ACTIVITY:
Show all lines from the records below in which the string "table" is present.
==== INFORMATION
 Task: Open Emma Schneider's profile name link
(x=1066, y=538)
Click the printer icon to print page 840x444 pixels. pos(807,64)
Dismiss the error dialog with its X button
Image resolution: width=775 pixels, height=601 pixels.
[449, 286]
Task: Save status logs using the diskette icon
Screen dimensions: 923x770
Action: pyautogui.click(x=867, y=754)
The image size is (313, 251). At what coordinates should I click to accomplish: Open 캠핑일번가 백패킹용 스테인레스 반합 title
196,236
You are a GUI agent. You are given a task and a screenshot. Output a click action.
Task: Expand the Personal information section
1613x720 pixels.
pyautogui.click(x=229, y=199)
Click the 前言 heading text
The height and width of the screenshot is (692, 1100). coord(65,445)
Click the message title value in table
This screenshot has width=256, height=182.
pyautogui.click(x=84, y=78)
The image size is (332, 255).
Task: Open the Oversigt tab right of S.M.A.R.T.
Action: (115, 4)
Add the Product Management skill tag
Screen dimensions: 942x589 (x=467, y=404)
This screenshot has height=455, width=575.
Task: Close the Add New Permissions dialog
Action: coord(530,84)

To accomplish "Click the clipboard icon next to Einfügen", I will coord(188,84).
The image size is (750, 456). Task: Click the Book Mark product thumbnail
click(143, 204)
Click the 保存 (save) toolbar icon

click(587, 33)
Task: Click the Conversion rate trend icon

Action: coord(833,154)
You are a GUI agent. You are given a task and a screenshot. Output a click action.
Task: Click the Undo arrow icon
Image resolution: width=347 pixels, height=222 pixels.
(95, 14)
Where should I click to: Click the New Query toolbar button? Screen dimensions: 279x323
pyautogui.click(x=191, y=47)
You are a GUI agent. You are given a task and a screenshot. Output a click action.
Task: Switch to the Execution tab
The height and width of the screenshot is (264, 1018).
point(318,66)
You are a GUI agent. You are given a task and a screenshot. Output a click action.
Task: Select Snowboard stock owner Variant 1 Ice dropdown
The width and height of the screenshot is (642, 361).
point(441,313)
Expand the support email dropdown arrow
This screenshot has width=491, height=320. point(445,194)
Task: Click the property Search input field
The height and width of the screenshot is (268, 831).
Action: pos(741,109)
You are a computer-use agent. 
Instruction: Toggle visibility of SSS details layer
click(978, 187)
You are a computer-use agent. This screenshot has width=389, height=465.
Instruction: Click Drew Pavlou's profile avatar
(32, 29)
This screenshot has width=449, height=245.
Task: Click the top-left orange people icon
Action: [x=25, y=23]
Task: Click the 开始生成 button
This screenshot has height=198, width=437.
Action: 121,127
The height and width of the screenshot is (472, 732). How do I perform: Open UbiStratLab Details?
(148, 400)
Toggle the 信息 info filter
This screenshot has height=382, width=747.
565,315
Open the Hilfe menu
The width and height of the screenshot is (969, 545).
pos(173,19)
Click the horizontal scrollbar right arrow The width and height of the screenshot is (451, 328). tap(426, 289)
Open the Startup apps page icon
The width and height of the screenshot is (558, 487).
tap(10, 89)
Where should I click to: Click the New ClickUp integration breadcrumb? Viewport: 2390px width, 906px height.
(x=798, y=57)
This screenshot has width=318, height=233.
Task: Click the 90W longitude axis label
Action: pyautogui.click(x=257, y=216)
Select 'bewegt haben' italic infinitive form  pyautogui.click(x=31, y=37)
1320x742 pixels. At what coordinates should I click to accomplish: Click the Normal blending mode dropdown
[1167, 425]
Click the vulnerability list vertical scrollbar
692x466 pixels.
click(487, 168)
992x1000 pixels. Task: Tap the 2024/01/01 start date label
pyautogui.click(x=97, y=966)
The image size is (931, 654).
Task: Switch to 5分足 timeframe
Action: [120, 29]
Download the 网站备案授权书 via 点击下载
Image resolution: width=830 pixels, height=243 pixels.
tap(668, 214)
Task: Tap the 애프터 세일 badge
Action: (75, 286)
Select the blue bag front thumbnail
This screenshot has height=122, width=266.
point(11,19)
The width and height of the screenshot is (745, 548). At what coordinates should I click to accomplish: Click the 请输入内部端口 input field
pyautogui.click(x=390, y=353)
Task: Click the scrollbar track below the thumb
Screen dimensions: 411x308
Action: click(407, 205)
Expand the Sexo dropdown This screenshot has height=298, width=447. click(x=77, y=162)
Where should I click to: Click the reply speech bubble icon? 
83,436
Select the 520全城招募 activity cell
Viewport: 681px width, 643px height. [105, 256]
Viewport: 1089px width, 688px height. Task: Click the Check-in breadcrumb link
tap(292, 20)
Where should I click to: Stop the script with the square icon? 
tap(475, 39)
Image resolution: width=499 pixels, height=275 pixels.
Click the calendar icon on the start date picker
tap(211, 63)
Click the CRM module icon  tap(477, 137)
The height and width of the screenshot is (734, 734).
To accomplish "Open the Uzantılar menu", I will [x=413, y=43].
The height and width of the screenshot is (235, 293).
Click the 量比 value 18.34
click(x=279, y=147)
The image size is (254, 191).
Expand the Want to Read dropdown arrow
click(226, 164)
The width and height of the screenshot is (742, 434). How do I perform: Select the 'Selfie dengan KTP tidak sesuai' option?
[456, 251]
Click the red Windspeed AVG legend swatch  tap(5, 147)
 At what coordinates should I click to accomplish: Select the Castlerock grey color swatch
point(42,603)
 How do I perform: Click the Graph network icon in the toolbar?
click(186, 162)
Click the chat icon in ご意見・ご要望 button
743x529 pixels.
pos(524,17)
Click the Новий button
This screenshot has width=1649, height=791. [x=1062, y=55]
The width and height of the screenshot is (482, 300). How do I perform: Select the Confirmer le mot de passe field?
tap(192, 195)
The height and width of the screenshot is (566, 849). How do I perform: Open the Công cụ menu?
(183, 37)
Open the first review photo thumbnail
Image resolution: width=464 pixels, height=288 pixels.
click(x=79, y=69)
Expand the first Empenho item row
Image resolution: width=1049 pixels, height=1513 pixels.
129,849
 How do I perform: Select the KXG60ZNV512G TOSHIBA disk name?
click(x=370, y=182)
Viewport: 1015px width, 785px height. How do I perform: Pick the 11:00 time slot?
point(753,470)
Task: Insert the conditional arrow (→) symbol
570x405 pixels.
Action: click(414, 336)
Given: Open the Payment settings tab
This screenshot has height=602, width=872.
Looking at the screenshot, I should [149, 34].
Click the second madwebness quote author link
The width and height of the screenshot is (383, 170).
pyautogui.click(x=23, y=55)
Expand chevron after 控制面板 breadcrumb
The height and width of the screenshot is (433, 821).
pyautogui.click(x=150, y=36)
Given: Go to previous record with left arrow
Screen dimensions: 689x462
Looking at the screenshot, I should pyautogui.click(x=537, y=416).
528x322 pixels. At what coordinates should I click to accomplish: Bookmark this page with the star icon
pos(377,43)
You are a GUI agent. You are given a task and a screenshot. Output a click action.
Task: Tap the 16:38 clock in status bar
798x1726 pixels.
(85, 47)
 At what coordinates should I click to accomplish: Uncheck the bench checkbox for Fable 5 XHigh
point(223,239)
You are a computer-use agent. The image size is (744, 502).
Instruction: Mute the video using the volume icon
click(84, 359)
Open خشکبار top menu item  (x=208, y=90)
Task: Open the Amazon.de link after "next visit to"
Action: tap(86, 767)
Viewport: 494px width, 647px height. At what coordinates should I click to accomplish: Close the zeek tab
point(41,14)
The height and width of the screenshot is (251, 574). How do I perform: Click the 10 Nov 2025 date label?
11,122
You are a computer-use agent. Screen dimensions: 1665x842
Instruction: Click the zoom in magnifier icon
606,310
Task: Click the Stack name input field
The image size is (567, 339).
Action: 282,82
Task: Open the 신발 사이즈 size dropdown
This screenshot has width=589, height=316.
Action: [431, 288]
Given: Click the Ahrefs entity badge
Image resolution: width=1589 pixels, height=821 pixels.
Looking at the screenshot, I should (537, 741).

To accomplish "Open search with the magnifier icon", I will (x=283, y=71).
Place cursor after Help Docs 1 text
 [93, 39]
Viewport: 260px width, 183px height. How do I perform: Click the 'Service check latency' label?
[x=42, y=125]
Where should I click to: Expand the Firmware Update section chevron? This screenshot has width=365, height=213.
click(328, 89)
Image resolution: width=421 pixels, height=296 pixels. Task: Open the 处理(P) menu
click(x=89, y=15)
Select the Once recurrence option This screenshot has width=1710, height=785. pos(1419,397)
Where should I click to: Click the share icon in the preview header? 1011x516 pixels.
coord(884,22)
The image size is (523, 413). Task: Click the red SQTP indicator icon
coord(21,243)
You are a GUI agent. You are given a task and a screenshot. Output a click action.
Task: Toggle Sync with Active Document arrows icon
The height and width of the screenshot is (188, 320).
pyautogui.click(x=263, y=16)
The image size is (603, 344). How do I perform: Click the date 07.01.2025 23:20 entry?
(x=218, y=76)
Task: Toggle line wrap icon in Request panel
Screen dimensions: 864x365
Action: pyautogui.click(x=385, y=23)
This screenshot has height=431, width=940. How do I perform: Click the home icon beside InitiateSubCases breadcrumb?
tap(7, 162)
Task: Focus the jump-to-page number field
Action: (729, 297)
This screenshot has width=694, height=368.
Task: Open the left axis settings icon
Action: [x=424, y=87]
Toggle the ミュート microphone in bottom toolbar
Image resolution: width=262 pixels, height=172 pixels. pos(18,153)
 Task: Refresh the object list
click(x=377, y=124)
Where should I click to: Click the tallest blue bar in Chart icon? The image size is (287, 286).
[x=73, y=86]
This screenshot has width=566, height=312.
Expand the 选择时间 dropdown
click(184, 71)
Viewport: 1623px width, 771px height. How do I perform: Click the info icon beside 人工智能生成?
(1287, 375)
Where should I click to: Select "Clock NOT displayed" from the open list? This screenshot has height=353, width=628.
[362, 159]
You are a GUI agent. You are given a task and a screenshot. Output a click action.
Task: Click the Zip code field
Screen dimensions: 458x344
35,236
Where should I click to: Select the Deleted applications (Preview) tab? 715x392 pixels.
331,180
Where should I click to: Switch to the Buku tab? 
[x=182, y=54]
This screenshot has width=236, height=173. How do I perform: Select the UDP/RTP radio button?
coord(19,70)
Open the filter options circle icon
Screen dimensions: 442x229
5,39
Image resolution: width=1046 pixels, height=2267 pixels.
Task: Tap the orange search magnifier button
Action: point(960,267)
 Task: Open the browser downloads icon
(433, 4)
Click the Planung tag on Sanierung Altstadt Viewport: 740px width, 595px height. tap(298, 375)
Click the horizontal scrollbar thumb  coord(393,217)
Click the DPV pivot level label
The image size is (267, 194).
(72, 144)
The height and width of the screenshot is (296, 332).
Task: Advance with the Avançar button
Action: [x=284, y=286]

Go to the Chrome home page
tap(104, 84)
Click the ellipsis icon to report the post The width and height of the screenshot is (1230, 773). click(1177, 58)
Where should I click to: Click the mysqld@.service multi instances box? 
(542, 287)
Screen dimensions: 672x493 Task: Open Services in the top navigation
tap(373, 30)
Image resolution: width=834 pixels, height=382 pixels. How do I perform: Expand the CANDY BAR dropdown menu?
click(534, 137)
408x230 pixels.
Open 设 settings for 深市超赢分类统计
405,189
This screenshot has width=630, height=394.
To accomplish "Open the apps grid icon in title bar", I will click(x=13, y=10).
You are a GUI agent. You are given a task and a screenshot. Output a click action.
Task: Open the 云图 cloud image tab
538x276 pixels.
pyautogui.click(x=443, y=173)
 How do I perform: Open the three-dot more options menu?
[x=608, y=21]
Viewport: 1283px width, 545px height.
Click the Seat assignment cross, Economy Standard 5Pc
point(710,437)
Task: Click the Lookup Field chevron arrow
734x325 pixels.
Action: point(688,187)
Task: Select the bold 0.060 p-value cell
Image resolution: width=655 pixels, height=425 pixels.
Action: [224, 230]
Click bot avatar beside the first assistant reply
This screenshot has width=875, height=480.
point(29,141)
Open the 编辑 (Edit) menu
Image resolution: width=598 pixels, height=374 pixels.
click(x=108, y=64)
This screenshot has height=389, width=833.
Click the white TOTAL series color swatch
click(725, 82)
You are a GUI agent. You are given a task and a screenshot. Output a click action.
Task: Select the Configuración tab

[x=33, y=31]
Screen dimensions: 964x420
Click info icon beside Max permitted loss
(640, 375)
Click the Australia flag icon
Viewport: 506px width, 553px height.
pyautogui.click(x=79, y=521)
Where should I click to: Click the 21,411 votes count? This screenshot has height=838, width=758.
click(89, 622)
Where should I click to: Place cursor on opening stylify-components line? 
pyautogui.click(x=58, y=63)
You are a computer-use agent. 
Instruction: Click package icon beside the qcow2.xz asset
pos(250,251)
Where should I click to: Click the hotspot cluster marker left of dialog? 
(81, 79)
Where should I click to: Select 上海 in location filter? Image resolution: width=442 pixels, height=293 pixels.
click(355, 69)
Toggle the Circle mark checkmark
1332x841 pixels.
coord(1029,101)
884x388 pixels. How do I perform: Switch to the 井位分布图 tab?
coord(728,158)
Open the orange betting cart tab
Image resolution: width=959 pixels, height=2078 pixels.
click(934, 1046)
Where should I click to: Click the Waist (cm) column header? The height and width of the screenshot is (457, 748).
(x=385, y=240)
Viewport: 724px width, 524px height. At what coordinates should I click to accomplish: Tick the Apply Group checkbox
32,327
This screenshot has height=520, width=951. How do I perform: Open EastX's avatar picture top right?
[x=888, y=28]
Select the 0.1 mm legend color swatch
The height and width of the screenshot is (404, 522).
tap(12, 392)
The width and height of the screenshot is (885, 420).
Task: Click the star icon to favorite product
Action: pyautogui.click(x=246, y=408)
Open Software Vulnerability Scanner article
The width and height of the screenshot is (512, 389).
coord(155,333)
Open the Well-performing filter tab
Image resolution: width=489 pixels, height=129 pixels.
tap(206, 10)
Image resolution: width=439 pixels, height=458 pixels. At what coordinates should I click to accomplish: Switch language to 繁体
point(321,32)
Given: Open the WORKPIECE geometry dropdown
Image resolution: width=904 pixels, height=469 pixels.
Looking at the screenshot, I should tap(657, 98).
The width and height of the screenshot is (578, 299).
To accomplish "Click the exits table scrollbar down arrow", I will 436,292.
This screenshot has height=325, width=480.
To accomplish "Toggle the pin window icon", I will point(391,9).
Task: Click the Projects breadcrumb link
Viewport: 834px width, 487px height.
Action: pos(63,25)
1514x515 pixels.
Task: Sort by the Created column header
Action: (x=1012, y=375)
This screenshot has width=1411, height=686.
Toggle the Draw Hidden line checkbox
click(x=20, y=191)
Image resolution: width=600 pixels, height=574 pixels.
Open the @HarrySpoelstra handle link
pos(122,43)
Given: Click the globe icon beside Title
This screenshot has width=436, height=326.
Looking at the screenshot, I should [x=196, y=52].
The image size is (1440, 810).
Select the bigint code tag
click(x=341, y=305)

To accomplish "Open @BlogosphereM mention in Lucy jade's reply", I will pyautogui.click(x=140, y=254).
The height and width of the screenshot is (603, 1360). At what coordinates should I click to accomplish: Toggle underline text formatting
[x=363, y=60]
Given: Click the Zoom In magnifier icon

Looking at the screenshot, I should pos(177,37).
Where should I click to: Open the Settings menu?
========
OUTPUT FOR THIS TASK:
Click the message title value in table
To accomplish "Click the exits table scrollbar down arrow", I will 436,292.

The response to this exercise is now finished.